Baked Salmon with Colbert Sauce is a classic dish that combines the rich and succulent flavors of salmon with a luscious Colbert sauce. This dish has a rich history dating back to the late 19th and early 20th centuries, often associated with French cuisine and its influence on the culinary world. The dish is characterized by its indulgent combination of flavors, blending the natural richness of salmon with the tangy and savory notes of the Colbert sauce. The salmon is marinated before being baked to perfection, resulting in a tender and flavorful centerpiece that is complemented by the velvety sauce.
The history of Baked Salmon with Colbert Sauce is rooted in the development of French cuisine and its impact on international gastronomy. The Colbert sauce itself is named after Jean-Baptiste Colbert, the renowned French minister of finance under King Louis XIV during the 17th century. While the exact origins of this dish are not entirely clear, it draws inspiration from the traditional techniques and flavors of French cuisine.
Salmon, known for its delicate flavor and versatility, became a popular choice for many chefs seeking to create sumptuous dishes. The combination of salmon and Colbert sauce exemplifies the harmonious blend of classic French flavors with high-quality ingredients.
Over time, the recipe for Baked Salmon with Colbert Sauce evolved, adapting to various culinary trends and regional influences. It has become a staple in upscale dining and is often associated with elegant dinners and special occasions. The dish’s reputation for sophistication and timeless appeal has helped it maintain its popularity throughout the years.
INGREDIENTS
For the Fish:
- 1 slice salmon, approximately 1-1/2 lbs. in weight
- 4 tablespoonfuls melted Crisco (shortening)

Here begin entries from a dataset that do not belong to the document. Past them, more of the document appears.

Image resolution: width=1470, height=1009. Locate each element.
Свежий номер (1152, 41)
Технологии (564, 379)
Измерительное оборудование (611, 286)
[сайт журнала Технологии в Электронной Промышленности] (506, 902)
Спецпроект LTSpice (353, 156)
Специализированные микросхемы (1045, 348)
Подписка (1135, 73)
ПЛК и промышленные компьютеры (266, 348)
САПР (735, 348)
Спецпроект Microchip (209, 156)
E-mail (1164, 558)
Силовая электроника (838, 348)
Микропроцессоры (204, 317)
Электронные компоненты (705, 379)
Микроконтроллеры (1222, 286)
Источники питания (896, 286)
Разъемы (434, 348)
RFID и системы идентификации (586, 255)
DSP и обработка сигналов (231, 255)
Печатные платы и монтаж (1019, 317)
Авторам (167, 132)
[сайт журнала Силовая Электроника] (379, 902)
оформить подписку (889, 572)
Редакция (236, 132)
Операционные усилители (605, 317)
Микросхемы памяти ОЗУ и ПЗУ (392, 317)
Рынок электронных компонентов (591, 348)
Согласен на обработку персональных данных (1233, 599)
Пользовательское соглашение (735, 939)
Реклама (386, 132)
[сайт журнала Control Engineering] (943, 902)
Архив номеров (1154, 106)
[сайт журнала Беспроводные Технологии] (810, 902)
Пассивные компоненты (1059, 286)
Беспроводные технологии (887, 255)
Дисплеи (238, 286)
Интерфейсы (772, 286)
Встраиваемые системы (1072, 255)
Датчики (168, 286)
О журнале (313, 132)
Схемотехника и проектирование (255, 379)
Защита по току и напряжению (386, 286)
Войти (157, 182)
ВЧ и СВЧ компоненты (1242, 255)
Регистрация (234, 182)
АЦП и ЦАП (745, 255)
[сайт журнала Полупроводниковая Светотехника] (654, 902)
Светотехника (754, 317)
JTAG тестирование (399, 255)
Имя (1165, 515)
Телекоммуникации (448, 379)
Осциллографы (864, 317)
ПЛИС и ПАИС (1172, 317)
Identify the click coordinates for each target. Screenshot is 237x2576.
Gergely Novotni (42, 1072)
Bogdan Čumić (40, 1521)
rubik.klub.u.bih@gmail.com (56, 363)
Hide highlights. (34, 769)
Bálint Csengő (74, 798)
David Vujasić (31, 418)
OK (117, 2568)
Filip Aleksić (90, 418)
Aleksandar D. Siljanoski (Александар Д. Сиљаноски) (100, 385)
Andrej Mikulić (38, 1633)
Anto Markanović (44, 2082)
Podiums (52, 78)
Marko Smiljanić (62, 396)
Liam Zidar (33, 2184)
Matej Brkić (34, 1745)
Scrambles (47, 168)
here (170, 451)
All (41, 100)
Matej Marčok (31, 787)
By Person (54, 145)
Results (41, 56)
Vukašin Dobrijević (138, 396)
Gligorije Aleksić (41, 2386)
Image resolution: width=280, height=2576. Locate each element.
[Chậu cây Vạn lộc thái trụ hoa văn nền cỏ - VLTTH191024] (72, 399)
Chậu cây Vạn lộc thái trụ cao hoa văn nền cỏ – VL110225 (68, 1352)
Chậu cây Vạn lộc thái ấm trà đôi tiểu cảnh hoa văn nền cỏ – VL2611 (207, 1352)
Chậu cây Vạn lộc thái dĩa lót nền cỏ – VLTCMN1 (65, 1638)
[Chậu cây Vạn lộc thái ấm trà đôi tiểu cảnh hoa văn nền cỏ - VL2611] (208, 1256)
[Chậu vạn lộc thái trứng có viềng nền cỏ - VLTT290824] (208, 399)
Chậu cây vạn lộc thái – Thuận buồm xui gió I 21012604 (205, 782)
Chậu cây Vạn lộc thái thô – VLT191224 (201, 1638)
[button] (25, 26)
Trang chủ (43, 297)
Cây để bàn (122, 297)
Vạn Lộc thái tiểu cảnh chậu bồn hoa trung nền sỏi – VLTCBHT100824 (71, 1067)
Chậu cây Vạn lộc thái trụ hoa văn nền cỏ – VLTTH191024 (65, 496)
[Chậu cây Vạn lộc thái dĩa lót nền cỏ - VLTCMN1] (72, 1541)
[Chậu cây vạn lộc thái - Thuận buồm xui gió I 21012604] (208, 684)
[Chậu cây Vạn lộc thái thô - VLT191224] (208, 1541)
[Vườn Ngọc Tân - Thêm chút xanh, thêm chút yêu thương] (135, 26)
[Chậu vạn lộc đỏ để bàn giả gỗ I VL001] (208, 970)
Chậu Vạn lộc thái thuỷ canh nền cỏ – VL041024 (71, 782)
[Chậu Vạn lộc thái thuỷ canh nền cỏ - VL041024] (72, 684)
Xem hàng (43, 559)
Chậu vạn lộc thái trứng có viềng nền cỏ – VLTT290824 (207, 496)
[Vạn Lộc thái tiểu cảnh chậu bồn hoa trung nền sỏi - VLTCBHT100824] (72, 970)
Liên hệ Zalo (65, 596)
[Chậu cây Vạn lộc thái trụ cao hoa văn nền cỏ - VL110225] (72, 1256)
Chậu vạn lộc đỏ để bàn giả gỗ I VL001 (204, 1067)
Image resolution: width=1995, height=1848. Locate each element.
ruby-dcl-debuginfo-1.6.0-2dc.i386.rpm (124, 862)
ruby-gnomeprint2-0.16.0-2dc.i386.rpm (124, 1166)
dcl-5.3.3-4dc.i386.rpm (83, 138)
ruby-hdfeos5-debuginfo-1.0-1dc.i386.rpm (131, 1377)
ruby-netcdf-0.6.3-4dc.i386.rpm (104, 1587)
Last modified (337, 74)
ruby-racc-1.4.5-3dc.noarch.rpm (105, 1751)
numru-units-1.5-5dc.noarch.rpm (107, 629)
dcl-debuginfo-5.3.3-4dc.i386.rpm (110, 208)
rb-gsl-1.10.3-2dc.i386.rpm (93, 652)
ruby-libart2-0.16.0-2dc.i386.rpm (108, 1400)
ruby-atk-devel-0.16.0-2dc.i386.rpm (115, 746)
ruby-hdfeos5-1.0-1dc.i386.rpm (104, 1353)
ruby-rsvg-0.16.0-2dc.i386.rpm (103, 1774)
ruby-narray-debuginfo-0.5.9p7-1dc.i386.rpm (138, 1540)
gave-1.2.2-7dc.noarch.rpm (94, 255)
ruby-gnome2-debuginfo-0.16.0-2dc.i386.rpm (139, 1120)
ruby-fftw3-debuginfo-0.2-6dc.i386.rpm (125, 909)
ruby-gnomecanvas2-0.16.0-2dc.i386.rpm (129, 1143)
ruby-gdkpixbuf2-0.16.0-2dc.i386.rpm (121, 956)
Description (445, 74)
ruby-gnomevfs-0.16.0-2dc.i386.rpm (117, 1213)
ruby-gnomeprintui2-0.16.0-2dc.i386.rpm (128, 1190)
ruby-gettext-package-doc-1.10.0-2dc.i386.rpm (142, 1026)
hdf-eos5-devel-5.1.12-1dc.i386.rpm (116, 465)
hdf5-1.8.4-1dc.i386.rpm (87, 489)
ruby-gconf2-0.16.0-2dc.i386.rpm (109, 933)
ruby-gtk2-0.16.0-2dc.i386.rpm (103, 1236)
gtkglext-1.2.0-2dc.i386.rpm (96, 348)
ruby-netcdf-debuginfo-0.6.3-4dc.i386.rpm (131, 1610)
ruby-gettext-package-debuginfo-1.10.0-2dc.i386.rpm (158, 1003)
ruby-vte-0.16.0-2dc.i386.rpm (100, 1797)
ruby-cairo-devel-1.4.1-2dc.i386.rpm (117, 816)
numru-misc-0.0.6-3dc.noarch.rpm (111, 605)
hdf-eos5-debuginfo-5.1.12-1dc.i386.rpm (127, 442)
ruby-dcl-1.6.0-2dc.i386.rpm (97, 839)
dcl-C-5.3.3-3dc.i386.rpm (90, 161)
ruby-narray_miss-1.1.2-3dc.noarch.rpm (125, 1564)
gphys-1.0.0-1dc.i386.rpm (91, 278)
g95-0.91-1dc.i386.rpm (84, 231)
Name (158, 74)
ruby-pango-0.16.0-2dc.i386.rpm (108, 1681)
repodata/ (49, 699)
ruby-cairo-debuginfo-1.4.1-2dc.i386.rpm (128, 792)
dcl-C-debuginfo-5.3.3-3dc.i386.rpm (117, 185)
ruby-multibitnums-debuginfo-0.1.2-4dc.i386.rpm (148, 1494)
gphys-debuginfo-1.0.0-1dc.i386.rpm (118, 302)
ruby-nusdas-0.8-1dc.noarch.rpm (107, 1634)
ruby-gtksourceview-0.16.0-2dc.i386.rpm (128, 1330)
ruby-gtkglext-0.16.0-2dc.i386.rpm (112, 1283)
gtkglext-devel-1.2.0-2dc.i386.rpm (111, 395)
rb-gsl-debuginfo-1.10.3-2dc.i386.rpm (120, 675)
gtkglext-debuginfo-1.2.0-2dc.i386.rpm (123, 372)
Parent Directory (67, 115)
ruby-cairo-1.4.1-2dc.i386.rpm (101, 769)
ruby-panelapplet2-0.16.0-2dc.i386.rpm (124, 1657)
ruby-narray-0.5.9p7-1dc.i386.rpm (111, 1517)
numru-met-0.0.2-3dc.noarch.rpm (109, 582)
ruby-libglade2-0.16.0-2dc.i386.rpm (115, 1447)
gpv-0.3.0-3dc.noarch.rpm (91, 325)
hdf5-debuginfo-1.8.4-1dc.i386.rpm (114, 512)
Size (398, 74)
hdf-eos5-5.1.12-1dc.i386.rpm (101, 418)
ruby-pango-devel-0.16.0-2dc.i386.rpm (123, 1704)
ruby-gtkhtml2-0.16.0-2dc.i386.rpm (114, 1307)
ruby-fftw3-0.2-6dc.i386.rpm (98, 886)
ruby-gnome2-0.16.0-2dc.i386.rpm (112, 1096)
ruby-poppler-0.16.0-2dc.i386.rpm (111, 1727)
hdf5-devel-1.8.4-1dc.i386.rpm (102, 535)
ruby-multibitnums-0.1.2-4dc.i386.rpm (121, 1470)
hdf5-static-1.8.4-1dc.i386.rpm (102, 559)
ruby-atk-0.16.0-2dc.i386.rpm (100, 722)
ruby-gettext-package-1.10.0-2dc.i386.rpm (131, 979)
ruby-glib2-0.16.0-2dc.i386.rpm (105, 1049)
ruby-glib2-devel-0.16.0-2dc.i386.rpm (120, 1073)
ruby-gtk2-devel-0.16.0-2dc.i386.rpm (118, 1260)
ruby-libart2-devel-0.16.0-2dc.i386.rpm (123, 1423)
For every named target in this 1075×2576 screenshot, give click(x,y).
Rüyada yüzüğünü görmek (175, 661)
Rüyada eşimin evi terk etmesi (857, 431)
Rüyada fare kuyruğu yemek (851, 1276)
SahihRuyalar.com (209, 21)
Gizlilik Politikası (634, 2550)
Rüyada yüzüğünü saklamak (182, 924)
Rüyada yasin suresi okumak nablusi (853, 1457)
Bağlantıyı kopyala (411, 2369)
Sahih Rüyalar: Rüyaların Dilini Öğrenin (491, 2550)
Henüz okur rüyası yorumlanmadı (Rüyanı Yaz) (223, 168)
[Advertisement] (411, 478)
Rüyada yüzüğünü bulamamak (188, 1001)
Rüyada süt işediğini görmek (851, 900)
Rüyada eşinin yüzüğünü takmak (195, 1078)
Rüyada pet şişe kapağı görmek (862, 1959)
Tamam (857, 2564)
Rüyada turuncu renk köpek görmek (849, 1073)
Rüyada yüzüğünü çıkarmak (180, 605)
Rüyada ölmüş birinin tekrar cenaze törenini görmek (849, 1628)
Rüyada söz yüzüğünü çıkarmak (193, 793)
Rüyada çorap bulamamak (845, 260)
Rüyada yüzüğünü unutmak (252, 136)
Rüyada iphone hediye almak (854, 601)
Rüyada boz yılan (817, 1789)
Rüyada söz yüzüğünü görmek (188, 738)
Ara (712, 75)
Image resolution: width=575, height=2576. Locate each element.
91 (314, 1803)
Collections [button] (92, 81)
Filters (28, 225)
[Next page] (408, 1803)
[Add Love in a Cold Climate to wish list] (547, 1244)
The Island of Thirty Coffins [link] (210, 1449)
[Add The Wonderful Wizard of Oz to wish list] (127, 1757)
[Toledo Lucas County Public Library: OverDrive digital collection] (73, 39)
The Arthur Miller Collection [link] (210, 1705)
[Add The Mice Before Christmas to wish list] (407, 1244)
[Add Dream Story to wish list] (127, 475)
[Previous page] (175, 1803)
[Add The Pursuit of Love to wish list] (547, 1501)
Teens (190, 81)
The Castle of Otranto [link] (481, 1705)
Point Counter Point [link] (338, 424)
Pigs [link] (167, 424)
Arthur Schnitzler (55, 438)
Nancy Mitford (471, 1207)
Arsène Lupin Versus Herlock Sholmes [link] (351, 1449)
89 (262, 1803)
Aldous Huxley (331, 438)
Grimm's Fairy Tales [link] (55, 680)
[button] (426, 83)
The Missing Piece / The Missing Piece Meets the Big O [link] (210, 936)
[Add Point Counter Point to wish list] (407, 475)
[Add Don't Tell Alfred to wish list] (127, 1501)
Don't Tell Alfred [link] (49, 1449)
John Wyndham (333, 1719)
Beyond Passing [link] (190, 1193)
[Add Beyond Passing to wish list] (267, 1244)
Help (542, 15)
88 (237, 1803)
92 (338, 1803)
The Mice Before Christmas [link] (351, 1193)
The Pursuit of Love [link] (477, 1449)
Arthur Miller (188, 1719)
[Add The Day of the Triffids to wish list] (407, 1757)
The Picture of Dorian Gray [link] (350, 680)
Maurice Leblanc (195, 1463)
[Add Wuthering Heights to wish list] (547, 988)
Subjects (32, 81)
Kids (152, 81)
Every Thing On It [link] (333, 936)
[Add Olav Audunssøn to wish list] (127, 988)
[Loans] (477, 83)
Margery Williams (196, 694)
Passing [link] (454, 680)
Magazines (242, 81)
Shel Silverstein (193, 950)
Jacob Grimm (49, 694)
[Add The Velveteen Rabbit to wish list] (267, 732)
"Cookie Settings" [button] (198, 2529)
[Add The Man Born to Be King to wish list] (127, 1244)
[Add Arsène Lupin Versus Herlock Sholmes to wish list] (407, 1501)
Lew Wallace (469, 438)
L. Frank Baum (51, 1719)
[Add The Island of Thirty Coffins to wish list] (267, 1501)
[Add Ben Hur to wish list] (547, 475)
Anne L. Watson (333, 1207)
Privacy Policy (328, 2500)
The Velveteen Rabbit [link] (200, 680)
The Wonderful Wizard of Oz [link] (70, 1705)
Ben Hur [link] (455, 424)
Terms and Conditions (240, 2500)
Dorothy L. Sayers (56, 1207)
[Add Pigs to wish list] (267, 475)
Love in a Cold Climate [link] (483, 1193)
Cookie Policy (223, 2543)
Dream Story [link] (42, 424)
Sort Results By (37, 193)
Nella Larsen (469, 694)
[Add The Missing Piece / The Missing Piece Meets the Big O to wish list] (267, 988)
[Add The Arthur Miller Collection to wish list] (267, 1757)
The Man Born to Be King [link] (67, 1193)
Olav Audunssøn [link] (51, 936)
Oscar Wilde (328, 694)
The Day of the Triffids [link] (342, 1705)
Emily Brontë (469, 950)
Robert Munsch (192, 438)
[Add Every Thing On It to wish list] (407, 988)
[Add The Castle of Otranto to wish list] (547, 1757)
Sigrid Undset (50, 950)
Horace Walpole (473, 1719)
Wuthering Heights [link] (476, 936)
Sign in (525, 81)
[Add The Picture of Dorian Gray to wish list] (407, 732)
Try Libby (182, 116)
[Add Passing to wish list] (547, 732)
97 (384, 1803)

- 1 tablespoonful chopped parsley
- 1 tablespoonful tarragon vinegar
- 1 chopped shallot
- 1 chopped gherkin
- 1 chopped anchovy
- Salt, pepper, and red pepper to taste
- Water
For the Sauce:
- 4 tablespoonfuls Crisco (shortening)
- 2 tablespoonfuls flour
- 1 teaspoonful lemon juice
- 3 anchovies
- 1 tablespoonful chopped parsley
- Pepper to taste
- 2 cupfuls fish stock, or a mixture of milk and water
INSTRUCTIONS
For the Fish:
- In a mixing bowl, combine melted Crisco, chopped shallot, gherkin, chopped anchovy, chopped parsley, tarragon vinegar, salt, pepper, and red pepper to create a marinade.
- Place the salmon slice into the marinade, ensuring it is well coated. Allow the salmon to marinate in this mixture for one hour.
- After marinating, carefully lift the salmon out of the mixture, without shaking off any ingredients that are sticking to it.
- Place the marinated salmon in a well-greased fireproof dish.
- Cover the salmon with a greased paper to prevent it from drying out during baking.
- Bake the salmon in a moderate oven for approximately thirty minutes, or until it is cooked through and flakes easily with a fork.
For the Sauce:
- In a small saucepan, melt Crisco (shortening) over medium heat.
- Stir in the flour to create a roux, and cook for a few minutes until it’s lightly golden.
- Gradually add the fish stock (or milk and water mixture), stirring continuously to prevent lumps from forming.
- Allow the sauce to come to a boil and thicken.
- Pass the anchovies through a fine sieve to create a smooth paste, then add it to the sauce along with chopped parsley, lemon juice, and pepper to taste.
- Continue to cook the sauce, stirring occasionally, until it reaches a velvety consistency.
To Serve:
- Place the baked salmon on a serving platter or individual plates.
- Pour the Colbert sauce into a hot tureen or sauceboat.
- Serve the sauce alongside the baked salmon, allowing diners to ladle the flavorful sauce over their portion of fish.
Enjoy this delightful Baked Salmon with Colbert Sauce as a luxurious and elegant main course, accompanied by your favorite side dishes and a good company!